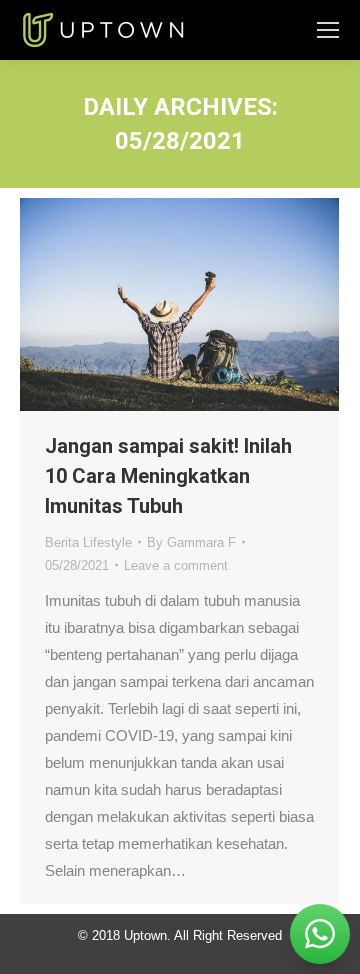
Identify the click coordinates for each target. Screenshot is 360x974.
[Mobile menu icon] (328, 30)
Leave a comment (176, 565)
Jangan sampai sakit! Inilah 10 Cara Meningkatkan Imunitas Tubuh (168, 476)
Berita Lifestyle (88, 542)
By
┄┄┄┄┄┄
About this exercise —
The entire listing above is to be copied exactly, with all pictures omitted.

Answer box —
Identify the click coordinates for each target. Screenshot is 360x974.
[Mobile menu icon] (328, 30)
Leave a comment (176, 565)
Jangan sampai sakit! Inilah 10 Cara Meningkatkan Imunitas Tubuh (168, 476)
Berita Lifestyle (88, 542)
By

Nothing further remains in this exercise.